Nebahat contre Nebahat
La réalité dépasse parfois la fiction, disait Jean Cocteau. (En fait, je ne sais absolument pas qui a prononcé le premier cette phrase. Mais je vous donne un bon truc : si vous ne savez pas d’où vient une citation, attribuez-la à Cocteau. D’abord, il n’est pas là pour protester. Ensuite, il a dit tant de choses qu’il y a une petite chance que vous ayez quand même raison.)
Bref, la réalité, la fiction, etc. Jugez de cette anecdote absolument authentique et dites-moi si elle n’a pas l’air de sortir du cerveau enfiévré d’un écrivain. Un citoyen turc présente la semaine dernière une demande d’immigration aux Pays-Bas pour l’excellente raison que sa rosissante fiancée, elle-même turque, réside au pays des tulipes. La demande atterrit sur le bureau de la secrétaire d’État hollandaise qui s’occupe de ces affaires-là.
Et alors ? me dites-vous.
Alors, petits blasés, petites boudeuses qui ont tout vu, figurez-vous que la toute gracieuse fiancée turque et la secrétaire d’État hollandaise sont une seule et même personne ! Hein ? Y a de quoi fiche au feu tous les romans, quand la vie nous ficelle des scénarios pareils, non ?
Madame Nebahat Albayrak, puisque c’est d’elle qu’il s’agit, sous-ministre de la reine Beatrix, se penche donc sur le dossier de l’impétrant, qui se trouve être son Jules. Vous feriez quoi, à sa place ? Attention ! Il faut être objectif ! Pas de favoritisme ! On imagine Nebahat, l’oeil sévère, scrutant attentivement le visage du bonhomme :
Hmmm Non, objectivement, il a une sale tête, je lui refuse le visa.
Pour s’effondrer le soir même au téléphone, Ankara à l’autre bout du fil :
Mon chéri, cette bitch de ministresse te refuse l’entrée en Hollande !
Y a de quoi devenir schizo, non ? Ça me rappelle une parabole, dans la Bible ou le Coran, je ne sais plus, sur la main droite qui doit ignorer ce que la main gauche fait (ou est-ce le contraire ?). En tout cas, avec un tel pitch, un réalisateur hollywoodien pourrait nous concocter des scènes d’anthologie. Nebahat Albayrak la citoyenne attaquant Albayrak Nebahat la ministre en justice ! Les deux (?) se crêpant le chignon au tribunal, devant les caméras accourues du monde entier pour rendre compte de cet unicum judiciaire. L’une traitant l’autre de raciste, l’autre répondant, indignée :
Moi, raciste ? Mais je suis turque ! Et d’abord, je suis toi !
Allez, on arrête là, pour éviter l’infarctus des méninges.
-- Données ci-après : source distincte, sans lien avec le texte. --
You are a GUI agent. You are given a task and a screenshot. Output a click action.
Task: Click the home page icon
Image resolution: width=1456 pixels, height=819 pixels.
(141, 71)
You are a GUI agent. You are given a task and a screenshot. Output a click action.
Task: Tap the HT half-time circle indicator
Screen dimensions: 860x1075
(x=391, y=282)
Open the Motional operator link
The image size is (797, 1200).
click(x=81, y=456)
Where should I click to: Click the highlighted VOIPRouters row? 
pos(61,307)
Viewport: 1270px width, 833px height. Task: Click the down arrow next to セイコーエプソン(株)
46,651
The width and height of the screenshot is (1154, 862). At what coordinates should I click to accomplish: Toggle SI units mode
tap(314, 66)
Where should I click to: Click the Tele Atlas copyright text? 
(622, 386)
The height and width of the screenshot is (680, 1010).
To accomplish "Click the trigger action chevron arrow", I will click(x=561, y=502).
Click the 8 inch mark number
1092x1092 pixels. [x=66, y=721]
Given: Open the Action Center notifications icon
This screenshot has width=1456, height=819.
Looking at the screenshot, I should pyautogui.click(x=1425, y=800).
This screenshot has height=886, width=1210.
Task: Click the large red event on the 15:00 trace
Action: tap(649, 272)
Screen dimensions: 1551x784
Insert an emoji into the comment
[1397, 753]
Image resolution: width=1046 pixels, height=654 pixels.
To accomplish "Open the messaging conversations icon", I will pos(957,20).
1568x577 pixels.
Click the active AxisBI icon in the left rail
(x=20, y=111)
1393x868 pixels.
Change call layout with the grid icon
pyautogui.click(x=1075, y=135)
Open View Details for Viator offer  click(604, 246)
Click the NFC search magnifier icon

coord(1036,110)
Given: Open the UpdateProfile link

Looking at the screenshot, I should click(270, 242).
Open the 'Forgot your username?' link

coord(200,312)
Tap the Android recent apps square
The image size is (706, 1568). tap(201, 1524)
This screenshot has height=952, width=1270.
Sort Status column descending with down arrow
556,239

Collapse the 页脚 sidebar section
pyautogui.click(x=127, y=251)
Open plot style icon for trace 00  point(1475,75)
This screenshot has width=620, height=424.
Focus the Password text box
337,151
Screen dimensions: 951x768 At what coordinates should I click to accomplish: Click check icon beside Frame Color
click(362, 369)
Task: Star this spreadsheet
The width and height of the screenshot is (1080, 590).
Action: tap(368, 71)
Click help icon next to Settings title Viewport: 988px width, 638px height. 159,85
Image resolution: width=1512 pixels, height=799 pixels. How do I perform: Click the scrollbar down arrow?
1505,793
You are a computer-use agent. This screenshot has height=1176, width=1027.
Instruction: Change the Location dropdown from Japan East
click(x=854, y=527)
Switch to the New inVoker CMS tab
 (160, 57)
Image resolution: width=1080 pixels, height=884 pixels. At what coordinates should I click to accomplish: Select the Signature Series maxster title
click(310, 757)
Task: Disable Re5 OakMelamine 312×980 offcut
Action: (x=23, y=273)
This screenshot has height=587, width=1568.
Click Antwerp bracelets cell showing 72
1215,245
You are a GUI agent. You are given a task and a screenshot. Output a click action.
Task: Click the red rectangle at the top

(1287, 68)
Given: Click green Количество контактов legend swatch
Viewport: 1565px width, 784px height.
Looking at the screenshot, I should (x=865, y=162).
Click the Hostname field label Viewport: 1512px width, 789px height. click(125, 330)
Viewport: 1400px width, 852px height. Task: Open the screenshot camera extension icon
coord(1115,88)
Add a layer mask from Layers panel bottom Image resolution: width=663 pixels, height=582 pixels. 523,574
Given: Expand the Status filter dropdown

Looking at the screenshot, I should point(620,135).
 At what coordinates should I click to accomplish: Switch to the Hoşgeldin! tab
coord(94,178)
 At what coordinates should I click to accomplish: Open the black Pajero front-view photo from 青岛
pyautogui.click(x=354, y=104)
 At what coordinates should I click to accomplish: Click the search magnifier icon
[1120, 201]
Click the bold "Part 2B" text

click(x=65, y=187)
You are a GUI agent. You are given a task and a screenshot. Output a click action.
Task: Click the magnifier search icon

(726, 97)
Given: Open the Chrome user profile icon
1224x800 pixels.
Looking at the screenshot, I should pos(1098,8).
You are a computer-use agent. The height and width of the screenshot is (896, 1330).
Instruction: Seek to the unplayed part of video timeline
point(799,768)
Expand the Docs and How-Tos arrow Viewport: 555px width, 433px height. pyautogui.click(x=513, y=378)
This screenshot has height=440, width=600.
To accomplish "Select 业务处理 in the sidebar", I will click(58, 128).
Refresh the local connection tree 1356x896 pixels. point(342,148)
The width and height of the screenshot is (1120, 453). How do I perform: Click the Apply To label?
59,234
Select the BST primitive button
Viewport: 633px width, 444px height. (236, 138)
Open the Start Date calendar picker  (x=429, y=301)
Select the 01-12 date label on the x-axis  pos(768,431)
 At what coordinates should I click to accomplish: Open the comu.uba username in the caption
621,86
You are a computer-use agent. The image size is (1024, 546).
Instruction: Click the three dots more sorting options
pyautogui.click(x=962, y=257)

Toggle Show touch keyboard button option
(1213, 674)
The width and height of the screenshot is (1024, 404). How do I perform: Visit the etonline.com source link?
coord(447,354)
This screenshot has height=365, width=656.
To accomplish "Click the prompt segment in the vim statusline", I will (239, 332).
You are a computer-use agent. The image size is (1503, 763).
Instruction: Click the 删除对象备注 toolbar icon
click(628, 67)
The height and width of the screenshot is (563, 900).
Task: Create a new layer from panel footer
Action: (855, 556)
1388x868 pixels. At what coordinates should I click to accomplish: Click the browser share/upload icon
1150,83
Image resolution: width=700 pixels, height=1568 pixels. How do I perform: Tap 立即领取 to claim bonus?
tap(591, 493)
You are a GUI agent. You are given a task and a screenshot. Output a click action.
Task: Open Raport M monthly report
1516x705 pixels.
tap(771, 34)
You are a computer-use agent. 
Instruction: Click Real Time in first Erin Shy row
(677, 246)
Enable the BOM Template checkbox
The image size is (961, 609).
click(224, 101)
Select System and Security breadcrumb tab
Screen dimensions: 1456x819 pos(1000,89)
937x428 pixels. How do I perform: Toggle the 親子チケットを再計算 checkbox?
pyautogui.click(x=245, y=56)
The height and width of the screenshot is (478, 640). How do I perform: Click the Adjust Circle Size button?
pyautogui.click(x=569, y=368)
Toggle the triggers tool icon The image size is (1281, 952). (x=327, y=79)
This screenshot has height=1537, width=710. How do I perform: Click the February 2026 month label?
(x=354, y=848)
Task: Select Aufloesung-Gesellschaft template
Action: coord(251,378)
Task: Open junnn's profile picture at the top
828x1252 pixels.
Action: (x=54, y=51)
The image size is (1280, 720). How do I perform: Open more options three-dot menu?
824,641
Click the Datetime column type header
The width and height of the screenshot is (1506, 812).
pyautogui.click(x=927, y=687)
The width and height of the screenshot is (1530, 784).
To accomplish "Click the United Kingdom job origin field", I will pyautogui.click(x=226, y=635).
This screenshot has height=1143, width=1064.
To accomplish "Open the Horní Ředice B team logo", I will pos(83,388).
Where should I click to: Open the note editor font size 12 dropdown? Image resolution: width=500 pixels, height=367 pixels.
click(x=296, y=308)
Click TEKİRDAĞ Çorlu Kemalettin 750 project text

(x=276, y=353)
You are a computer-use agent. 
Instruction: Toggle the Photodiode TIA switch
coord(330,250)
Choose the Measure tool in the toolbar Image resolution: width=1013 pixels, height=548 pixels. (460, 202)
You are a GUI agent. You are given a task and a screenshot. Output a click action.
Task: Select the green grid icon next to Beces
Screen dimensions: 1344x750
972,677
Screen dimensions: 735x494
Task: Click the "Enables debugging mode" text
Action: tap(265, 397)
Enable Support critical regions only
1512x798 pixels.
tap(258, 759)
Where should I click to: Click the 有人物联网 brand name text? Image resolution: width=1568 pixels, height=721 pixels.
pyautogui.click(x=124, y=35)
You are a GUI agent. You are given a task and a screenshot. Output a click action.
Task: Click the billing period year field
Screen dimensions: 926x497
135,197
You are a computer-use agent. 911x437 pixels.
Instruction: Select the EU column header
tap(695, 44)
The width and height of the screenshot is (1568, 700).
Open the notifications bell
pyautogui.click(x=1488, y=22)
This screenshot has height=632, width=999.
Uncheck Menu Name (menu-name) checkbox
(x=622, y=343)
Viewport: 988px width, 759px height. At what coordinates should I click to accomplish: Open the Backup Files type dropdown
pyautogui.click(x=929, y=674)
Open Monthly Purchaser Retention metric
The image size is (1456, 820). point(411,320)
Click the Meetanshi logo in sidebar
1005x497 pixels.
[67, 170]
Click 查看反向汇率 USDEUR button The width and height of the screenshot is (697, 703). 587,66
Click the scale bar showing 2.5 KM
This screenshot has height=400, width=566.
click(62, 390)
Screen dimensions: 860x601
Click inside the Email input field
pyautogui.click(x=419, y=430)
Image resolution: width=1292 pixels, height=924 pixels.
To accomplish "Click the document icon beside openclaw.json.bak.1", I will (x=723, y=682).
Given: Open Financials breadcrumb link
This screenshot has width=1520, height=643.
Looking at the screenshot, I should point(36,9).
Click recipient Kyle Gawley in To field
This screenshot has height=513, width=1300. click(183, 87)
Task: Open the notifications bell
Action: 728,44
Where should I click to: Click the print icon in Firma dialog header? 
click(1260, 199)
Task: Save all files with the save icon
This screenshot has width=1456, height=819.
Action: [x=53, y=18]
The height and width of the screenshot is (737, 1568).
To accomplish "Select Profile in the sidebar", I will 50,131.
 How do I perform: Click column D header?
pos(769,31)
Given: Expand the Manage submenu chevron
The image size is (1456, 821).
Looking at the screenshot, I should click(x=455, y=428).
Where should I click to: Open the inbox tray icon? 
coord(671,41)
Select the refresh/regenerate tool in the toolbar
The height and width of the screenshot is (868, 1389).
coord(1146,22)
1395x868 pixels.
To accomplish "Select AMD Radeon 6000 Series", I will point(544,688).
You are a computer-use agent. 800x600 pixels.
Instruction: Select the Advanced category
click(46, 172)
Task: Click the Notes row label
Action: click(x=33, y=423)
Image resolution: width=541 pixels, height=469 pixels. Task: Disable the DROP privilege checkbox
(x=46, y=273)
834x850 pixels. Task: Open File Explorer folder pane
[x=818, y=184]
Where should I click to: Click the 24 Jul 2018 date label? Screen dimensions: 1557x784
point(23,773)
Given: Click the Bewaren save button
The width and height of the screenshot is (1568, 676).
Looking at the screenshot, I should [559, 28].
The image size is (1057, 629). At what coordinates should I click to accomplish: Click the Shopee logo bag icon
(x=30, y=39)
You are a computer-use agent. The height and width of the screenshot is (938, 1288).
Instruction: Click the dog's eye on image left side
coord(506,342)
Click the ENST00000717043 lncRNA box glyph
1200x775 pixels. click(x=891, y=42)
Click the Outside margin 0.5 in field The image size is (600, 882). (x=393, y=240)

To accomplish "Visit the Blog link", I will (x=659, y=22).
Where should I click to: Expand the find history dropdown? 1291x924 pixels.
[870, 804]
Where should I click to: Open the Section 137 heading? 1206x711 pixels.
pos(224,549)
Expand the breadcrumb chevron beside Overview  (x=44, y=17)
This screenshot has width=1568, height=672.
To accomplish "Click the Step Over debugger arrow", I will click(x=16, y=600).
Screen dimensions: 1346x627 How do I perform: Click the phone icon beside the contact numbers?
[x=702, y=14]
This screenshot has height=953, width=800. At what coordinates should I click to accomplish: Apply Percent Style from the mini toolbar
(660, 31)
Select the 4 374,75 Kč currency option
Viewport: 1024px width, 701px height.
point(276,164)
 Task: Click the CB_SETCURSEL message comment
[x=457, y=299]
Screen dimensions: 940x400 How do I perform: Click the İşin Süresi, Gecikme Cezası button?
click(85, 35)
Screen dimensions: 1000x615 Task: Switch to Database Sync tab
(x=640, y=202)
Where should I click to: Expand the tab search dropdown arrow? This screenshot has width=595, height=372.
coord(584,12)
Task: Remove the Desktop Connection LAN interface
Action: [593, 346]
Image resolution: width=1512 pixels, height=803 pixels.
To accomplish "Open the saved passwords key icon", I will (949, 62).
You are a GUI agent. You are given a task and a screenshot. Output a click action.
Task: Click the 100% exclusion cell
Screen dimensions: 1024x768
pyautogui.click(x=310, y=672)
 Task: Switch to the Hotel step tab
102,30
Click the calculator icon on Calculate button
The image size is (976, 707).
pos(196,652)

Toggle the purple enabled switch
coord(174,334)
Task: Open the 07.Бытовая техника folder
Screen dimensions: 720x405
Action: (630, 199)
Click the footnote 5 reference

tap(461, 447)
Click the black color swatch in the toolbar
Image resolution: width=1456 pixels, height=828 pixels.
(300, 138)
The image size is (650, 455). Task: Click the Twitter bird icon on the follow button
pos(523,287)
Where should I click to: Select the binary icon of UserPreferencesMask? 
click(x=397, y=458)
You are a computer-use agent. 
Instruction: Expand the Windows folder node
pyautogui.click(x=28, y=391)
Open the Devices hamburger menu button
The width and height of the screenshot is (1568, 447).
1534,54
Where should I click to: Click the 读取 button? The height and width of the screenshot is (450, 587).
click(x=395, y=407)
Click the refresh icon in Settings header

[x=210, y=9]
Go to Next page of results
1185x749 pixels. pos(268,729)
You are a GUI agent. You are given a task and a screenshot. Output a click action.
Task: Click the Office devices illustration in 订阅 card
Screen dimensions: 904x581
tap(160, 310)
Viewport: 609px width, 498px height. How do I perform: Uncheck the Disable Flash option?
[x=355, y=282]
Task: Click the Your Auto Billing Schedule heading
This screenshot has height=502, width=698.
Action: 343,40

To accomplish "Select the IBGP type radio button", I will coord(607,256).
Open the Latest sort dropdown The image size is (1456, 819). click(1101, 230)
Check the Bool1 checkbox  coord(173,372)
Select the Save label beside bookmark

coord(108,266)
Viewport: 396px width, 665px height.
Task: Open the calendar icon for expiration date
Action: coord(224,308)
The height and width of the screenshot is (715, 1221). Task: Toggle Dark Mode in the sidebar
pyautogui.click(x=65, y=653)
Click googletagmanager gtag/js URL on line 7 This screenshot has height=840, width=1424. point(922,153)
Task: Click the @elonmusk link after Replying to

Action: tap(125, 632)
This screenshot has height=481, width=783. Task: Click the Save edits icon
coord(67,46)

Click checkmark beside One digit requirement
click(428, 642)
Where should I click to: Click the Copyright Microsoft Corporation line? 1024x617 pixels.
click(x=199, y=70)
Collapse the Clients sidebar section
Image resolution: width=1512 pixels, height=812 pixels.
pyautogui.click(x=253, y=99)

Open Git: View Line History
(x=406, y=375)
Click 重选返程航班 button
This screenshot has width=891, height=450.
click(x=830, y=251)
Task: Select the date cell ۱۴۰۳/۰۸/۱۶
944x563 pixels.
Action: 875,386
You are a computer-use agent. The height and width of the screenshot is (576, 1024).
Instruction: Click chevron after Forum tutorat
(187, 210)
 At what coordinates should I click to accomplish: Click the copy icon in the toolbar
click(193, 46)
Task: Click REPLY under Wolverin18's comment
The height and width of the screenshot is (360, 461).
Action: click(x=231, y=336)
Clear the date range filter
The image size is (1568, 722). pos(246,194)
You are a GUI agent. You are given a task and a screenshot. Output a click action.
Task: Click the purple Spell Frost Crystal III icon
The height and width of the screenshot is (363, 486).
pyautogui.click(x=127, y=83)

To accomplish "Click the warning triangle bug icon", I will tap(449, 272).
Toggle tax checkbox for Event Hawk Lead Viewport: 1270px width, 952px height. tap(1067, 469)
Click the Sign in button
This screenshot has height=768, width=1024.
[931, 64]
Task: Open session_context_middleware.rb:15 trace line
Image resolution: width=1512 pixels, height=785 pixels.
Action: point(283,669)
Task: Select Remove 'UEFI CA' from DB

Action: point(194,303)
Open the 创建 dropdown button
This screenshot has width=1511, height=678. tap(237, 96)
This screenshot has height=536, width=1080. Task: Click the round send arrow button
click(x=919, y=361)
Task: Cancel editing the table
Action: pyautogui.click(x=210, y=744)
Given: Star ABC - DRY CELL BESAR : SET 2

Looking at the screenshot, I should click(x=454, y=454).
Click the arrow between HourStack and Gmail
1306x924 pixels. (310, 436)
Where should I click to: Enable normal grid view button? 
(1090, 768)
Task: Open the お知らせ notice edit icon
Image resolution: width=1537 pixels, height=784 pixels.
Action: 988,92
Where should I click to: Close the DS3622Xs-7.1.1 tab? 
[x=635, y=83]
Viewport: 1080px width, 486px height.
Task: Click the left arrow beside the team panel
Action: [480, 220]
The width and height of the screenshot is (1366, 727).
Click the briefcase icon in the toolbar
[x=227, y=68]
Dans la réalité, madame la secrétaire d’État a sagement transmis le dossier de son futur époux à l’un de ses collègues du gouvernement, Hirsch Ballin, qui le traitera à sa place. Il a fallu pour cela une dérogation spéciale. On attend avec trépidation l’issue que l’ami Ballin donnera
à la demande d’immigration du coquin de Nebahat.